Given a finite collection of numbers, the sums/products obtained by adding/multiplying them in any order are all equal.
The proof for multiplication is identical to that for addition, so I'll only look at addition; it works for any commutative associative operation.
Inductive hypothesis: any sum of $n$ numbers is equal to the sum of those same $n$ numbers in sorted order, expressed as $a_1 + (a_2 + (a_3 + \dots))$ where $a_1 \leq a_2 \leq \dots$.
Then take a collection of $n+1$ numbers, $\{a_1, a_2, \dots, a_{n+1}\}$. Their sum is expressed as $x + y$, where $x$ and $y$ are some nonempty collections of the $a_i$. There are two cases: $x$ is formally the sum of just one $a_i$, or it's the sum of more than one.

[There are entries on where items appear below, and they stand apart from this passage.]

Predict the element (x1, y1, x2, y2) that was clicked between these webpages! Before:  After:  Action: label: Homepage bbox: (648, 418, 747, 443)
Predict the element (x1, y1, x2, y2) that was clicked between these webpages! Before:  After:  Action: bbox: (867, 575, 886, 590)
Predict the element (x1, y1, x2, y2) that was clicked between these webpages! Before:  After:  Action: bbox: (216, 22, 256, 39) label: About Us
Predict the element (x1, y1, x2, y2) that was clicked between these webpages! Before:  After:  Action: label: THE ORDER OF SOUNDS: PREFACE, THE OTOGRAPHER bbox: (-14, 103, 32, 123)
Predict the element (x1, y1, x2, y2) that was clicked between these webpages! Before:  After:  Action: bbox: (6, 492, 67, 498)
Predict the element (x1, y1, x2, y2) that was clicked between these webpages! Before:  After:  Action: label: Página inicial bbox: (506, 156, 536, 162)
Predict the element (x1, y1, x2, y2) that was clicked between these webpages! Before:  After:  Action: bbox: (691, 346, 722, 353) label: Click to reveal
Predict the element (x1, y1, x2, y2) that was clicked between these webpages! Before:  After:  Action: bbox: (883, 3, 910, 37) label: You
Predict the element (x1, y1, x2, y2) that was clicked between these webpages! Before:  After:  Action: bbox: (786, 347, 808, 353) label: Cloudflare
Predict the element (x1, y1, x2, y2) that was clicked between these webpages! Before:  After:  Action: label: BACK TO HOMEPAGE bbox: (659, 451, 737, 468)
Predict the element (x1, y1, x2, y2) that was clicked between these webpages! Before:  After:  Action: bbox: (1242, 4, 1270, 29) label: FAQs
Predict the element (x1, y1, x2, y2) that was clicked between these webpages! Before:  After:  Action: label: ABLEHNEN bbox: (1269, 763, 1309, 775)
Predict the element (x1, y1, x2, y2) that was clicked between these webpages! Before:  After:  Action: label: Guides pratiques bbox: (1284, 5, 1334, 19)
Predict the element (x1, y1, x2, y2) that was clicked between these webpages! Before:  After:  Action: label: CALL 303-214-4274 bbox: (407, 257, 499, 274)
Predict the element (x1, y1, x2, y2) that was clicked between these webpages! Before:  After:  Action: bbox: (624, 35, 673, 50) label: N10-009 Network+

Okay. So, we proceed by way of induction. You need to show the base case is true which in this case is $n=3$. So, suppose we have $3$ arbitrary numbers $m_1,m_2,m_3$. We know that for any two numbers $a,b$ that $ab=ba$ and that multiplication is associative. So
$$m_1m_2m_3=m_1(m_2m_3)=m_1(m_3m_2)=m_1m_3m_2=(m_1m_3)m_2=(m_3m_1)m_2=m_3m_1m_2$$
By associativity and commutativity (for the case $n=2$). You can continue in this fashion to get all $6$ rearrangements of the product easily and show the base case holds.
Now, we need to show that the $n$th case implies the $n+1$st case. So, suppose that multiplication commutes for any $n$ numbers and consider the collection $m_1,m_2, \dots m_{n+1}$ of $n+1$ numbers. We want to show that any arbitrary arrangement of the product is equal to $m_1m_2\dots m_nm_{n+1}$ (why is this good enough?). So, say we have some arbitrary arrangement
$$m_im_{i+1} \dots m_{i+(n+1)}$$
Then we can group this (by associativity) however we like. So, if $m_1$ is in the $i+j$ position, then we can group all the numbers to its left and consider it as one big number (by our induction hypothesis) since there will be clearly be at most $n$ of them (why?). We can commute them and so we have
$$m_1(m_i \dots m_{i+j-1} m_{i+j+1} \dots m_{i+(n+1)})$$
Continuing in this fashion we recover
$$m_1m_2 \dots m_{n+1}$$
Since this can be done for any arbitrary arrangement the result follows. Hence, multiplication commutes for any finite collection of numbers.
Addition is done in a similar manner.